### Metin parçası
********

İlk kitabınızla hayatınızda neler değişti? Neler ummuştunuz ne buldunuz?

İlk kitabımın global bir salgın varken çıkacağını elbette hiç düşünmemiştim. Hayallerim bir kitapçıya girip rafta kitabımı görmek, okur buluşmalarında yer almaktı, ama bunların hiçbirini yapamadım. Almanya’da yaşadığım için Türkiye’ye bu süreçte gelemiyorum, burada da rafta kitabımı görmem mümkün değil. Neyse ki internet var ve uzaklar yakın olabiliyor. Çeşitli okuma gruplarına ya da yazar sohbetlerine katılıyorum, okurlarla konuşabiliyorum, bu da beni çok mutlu ediyor. Tabii kitabımın çıkacağını ve hayatımın birden değişeceğini hiçbir zaman düşünmedim, ama bir şeylerin değişeceğini de umuyordum. Değişti de, şimdi bir eşiği atlamış gibi hissediyorum. O ilk dosyayı yazma, hazırlama, yayınevine sunma, bekleme gibi insanın kendini epeyce kırılganlaştırdığı, şeffaflaştırdığı bir süreci atlattım. Kıyının öbür yanında gibiyim şimdi. Ama elbette iki kıyı arasındaki git-geller hep devam edecek.

Telif aldınız mı?

Evet, aldım. Almayacağım bir durum söz konusu olsaydı zaten bir yayıneviyle çalışmak yerine öyküleri kağıda kendim basar, bir de kapak yapıp kendi üretimim olarak satmayı denerdim herhalde. Bu paradan ziyade karşınızdaki kişilerin profesyonelliğini ve yaptığınız işe verdikleri değer ile alakalı.

Dergiler için edebiyatın mutfağı denir. Siz salona, misafirlerin karşısına çıkmadan önce mutfakta ne kadar zaman geçirdiniz?

********

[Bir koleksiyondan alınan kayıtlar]

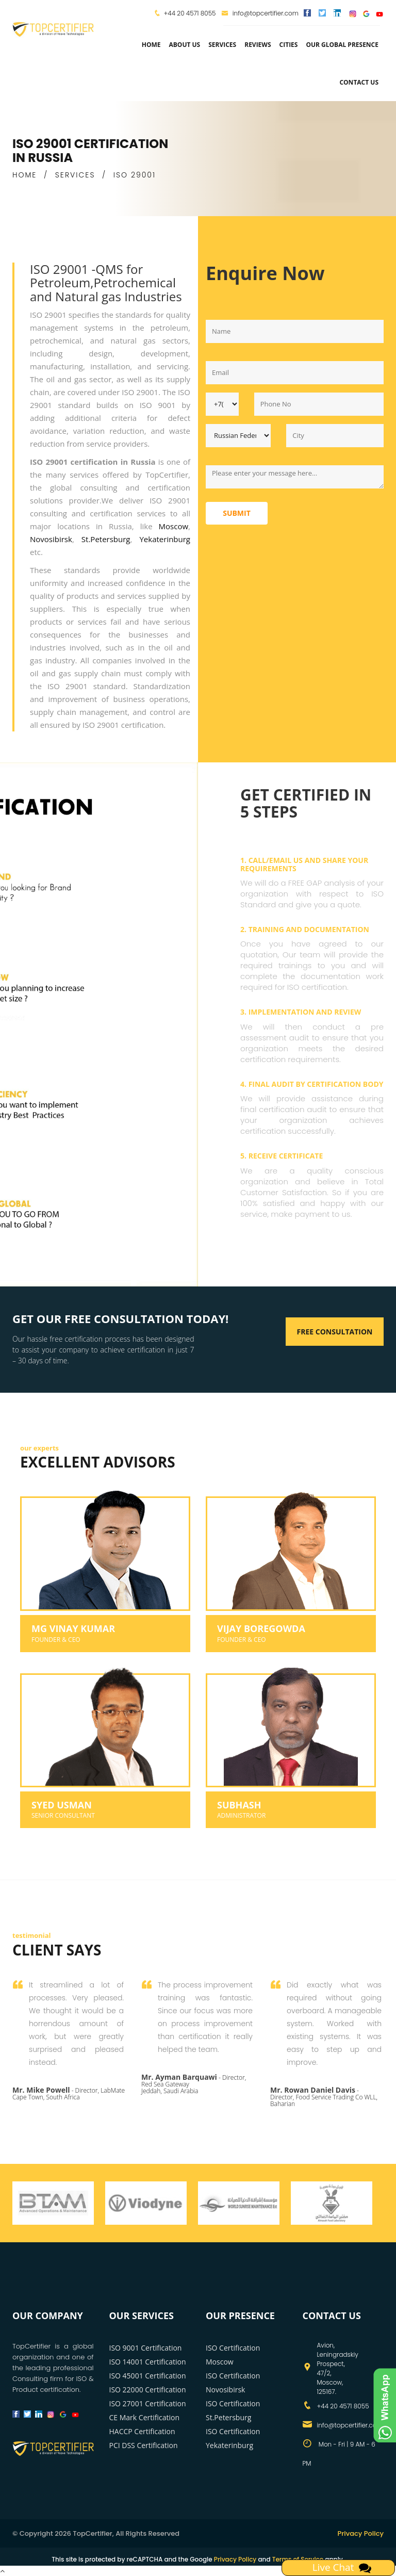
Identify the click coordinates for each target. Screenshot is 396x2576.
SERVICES (75, 175)
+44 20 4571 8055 (189, 13)
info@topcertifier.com (260, 13)
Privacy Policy (361, 2533)
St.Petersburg (105, 539)
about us (184, 44)
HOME (24, 175)
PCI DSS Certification (143, 2445)
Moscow (174, 526)
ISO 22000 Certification (147, 2389)
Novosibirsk (51, 539)
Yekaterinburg (164, 539)
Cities (288, 44)
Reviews (257, 44)
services (222, 44)
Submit (237, 513)
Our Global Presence (342, 44)
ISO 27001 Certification (147, 2403)
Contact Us (358, 82)
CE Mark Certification (144, 2417)
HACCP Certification (142, 2431)
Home (151, 44)
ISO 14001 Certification (147, 2362)
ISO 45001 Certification (147, 2376)
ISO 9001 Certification (145, 2348)
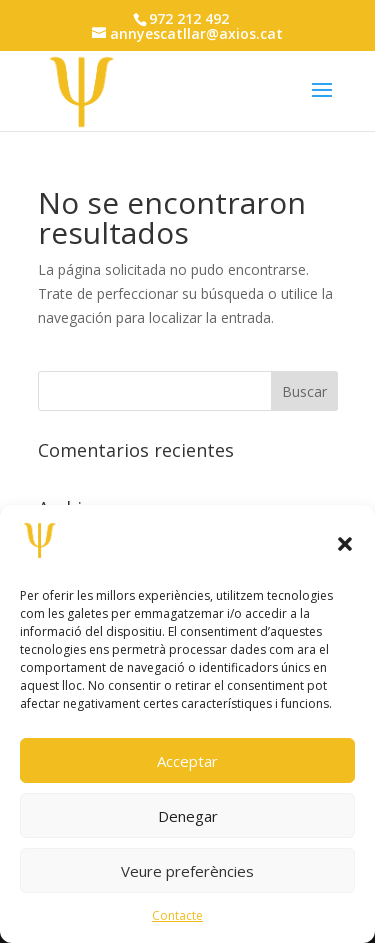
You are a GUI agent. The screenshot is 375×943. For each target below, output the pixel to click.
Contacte (177, 915)
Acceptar (187, 761)
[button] (345, 544)
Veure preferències (187, 871)
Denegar (188, 816)
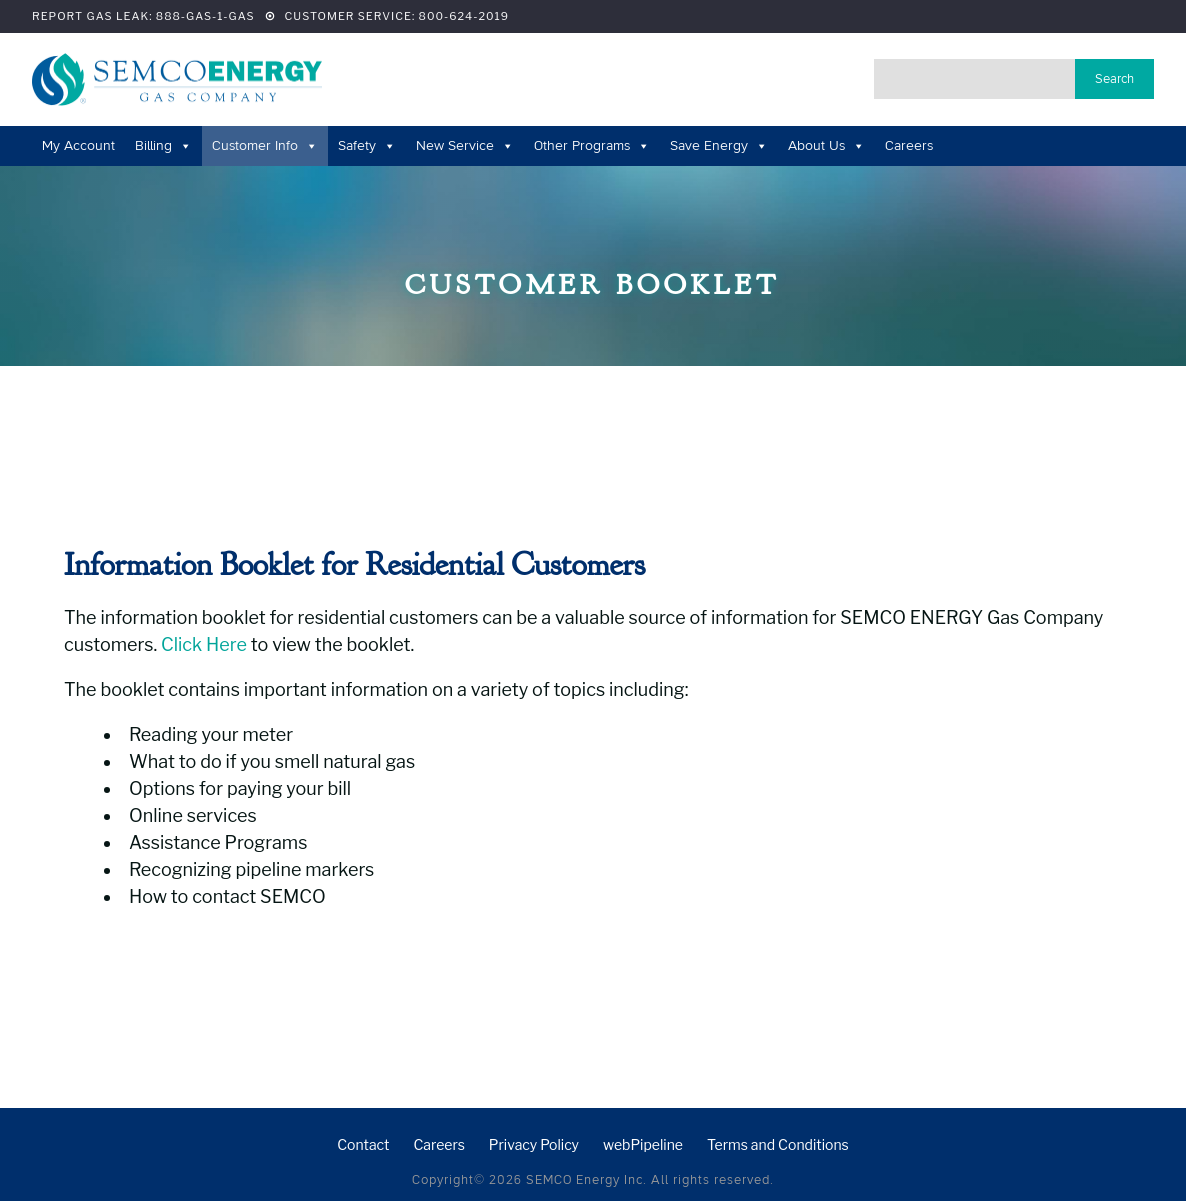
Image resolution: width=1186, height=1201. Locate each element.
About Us (826, 145)
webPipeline (643, 1144)
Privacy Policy (534, 1144)
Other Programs (592, 145)
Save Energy (719, 145)
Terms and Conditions (778, 1144)
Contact (363, 1144)
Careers (909, 145)
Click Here (204, 644)
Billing (163, 145)
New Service (465, 145)
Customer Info (265, 145)
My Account (78, 145)
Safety (367, 145)
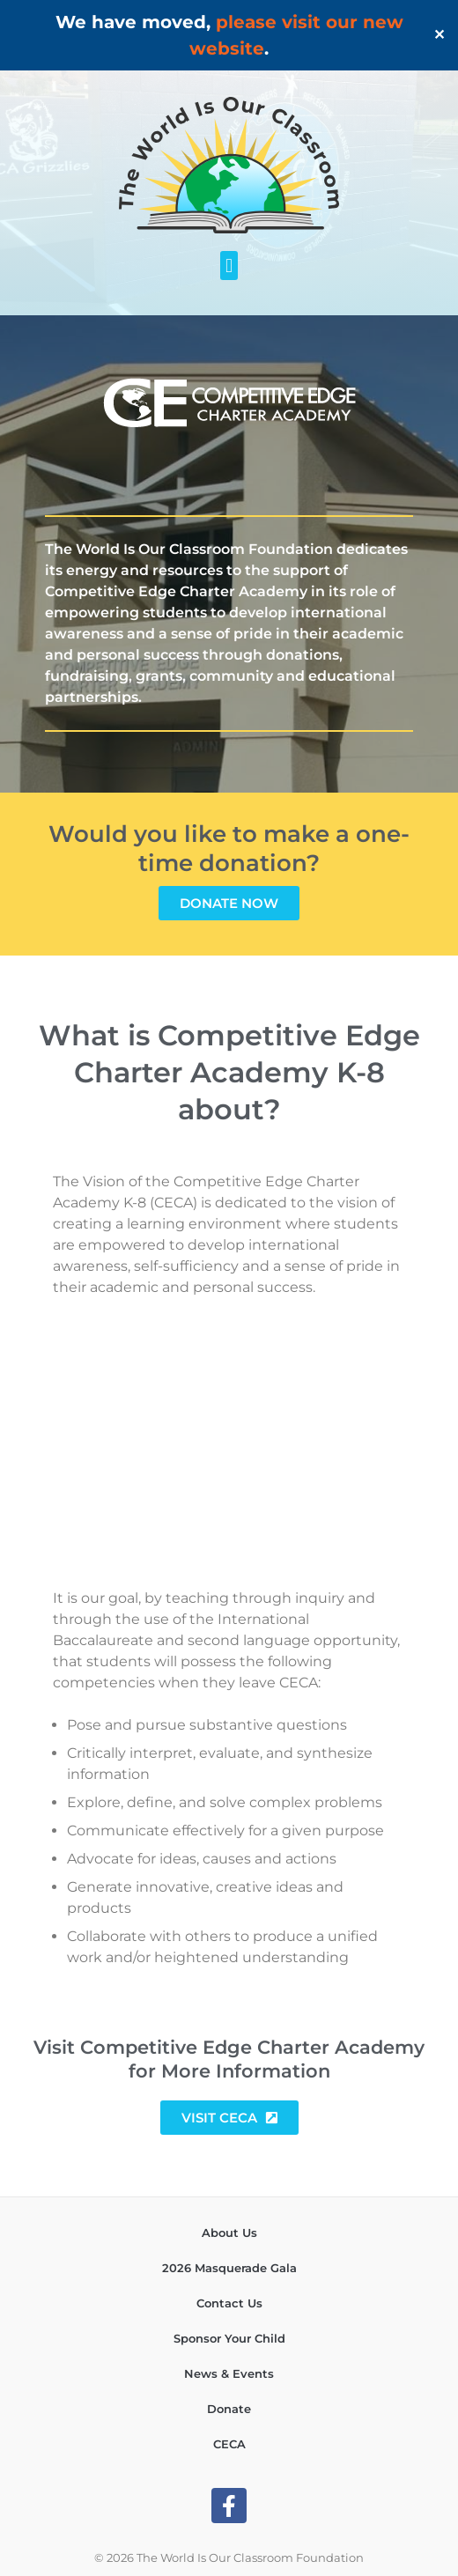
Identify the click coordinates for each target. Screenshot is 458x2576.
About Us (229, 2232)
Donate (229, 2409)
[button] (228, 265)
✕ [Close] (439, 34)
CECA (229, 2444)
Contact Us (229, 2303)
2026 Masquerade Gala (229, 2268)
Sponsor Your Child (229, 2338)
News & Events (229, 2373)
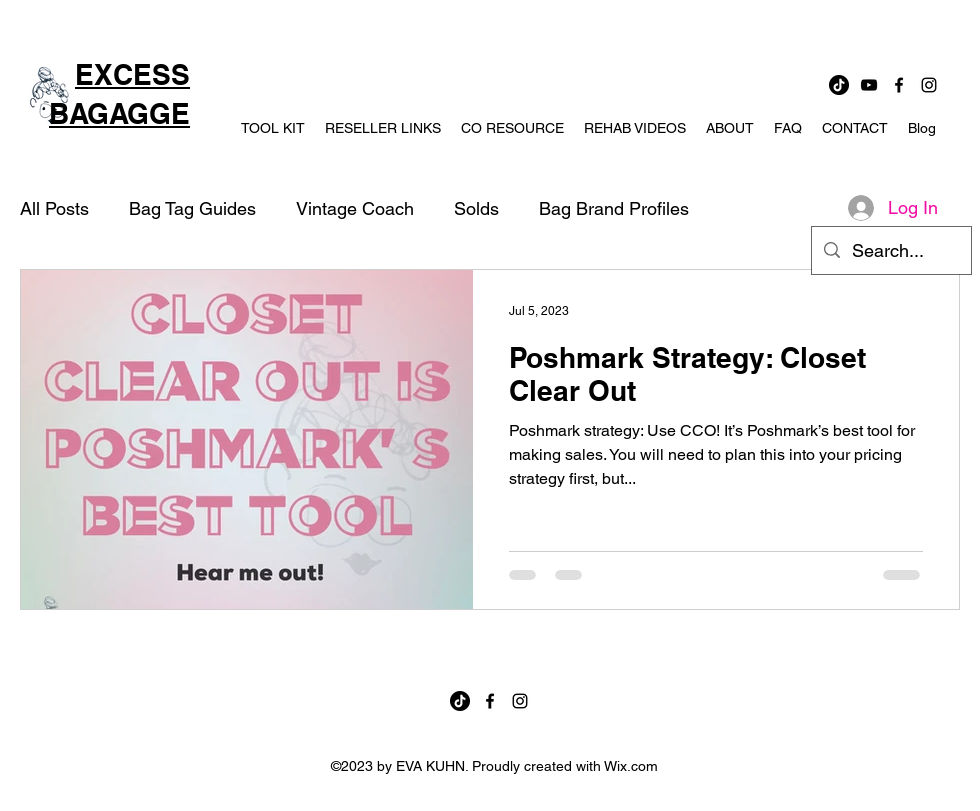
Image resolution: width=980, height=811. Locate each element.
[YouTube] (869, 85)
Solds (476, 208)
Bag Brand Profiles (614, 208)
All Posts (54, 208)
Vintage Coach (355, 208)
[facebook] (899, 85)
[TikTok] (839, 85)
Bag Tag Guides (192, 208)
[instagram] (929, 85)
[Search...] (890, 251)
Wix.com (631, 766)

********

### Görev
Yukarıdaki ilk kitap söyleşisini hiçbir şeyi değiştirmeden baştan sona yeniden yazar mısın?

### Yanıt
İlk kitabınızla hayatınızda neler değişti? Neler ummuştunuz ne buldunuz?

İlk kitabımın global bir salgın varken çıkacağını elbette hiç düşünmemiştim. Hayallerim bir kitapçıya girip rafta kitabımı görmek, okur buluşmalarında yer almaktı, ama bunların hiçbirini yapamadım. Almanya’da yaşadığım için Türkiye’ye bu süreçte gelemiyorum, burada da rafta kitabımı görmem mümkün değil. Neyse ki internet var ve uzaklar yakın olabiliyor. Çeşitli okuma gruplarına ya da yazar sohbetlerine katılıyorum, okurlarla konuşabiliyorum, bu da beni çok mutlu ediyor. Tabii kitabımın çıkacağını ve hayatımın birden değişeceğini hiçbir zaman düşünmedim, ama bir şeylerin değişeceğini de umuyordum. Değişti de, şimdi bir eşiği atlamış gibi hissediyorum. O ilk dosyayı yazma, hazırlama, yayınevine sunma, bekleme gibi insanın kendini epeyce kırılganlaştırdığı, şeffaflaştırdığı bir süreci atlattım. Kıyının öbür yanında gibiyim şimdi. Ama elbette iki kıyı arasındaki git-geller hep devam edecek.

Telif aldınız mı?

Evet, aldım. Almayacağım bir durum söz konusu olsaydı zaten bir yayıneviyle çalışmak yerine öyküleri kağıda kendim basar, bir de kapak yapıp kendi üretimim olarak satmayı denerdim herhalde. Bu paradan ziyade karşınızdaki kişilerin profesyonelliğini ve yaptığınız işe verdikleri değer ile alakalı.

Dergiler için edebiyatın mutfağı denir. Siz salona, misafirlerin karşısına çıkmadan önce mutfakta ne kadar zaman geçirdiniz?